PROBLEM TO WORK ON: Below this sentence is a listing; return exactly its lines from the one with "The height and width of the screenshot is (700, 1086)." to the one with "You are a GUI", both kept, and nothing more.

SUPPLIED DATA:
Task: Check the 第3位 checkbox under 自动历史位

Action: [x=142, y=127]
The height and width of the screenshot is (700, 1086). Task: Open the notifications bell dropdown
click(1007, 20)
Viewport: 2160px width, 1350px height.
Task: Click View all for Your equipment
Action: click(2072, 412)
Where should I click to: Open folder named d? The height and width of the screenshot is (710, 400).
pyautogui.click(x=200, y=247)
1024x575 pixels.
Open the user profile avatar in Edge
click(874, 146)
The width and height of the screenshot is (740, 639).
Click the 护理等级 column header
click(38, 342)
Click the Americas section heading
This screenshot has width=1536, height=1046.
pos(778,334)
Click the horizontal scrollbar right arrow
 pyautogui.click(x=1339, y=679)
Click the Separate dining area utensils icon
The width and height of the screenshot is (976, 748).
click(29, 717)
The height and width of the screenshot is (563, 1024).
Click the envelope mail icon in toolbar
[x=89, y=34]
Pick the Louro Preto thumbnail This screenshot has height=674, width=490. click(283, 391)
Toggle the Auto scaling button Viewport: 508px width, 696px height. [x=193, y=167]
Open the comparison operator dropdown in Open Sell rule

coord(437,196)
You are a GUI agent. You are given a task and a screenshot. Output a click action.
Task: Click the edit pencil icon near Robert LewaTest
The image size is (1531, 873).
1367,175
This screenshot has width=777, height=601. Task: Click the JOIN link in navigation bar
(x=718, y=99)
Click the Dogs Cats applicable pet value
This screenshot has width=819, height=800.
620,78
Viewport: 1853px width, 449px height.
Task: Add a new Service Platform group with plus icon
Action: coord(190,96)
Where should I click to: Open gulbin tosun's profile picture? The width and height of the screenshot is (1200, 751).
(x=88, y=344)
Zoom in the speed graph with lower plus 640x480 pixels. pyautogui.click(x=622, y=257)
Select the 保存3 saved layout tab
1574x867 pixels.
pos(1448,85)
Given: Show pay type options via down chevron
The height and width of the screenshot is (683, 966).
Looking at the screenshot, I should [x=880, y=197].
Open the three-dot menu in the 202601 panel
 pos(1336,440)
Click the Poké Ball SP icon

EXERCISE SOLUTION:
The height and width of the screenshot is (700, 1086). Task: Open the notifications bell dropdown
click(1007, 20)
Viewport: 2160px width, 1350px height.
Task: Click View all for Your equipment
Action: click(2072, 412)
Where should I click to: Open folder named d? The height and width of the screenshot is (710, 400).
pyautogui.click(x=200, y=247)
1024x575 pixels.
Open the user profile avatar in Edge
click(874, 146)
The width and height of the screenshot is (740, 639).
Click the 护理等级 column header
click(38, 342)
Click the Americas section heading
This screenshot has width=1536, height=1046.
pos(778,334)
Click the horizontal scrollbar right arrow
 pyautogui.click(x=1339, y=679)
Click the Separate dining area utensils icon
The width and height of the screenshot is (976, 748).
click(29, 717)
The height and width of the screenshot is (563, 1024).
Click the envelope mail icon in toolbar
[x=89, y=34]
Pick the Louro Preto thumbnail This screenshot has height=674, width=490. click(283, 391)
Toggle the Auto scaling button Viewport: 508px width, 696px height. [x=193, y=167]
Open the comparison operator dropdown in Open Sell rule

coord(437,196)
You are a GUI agent. You are given a task and a screenshot. Output a click action.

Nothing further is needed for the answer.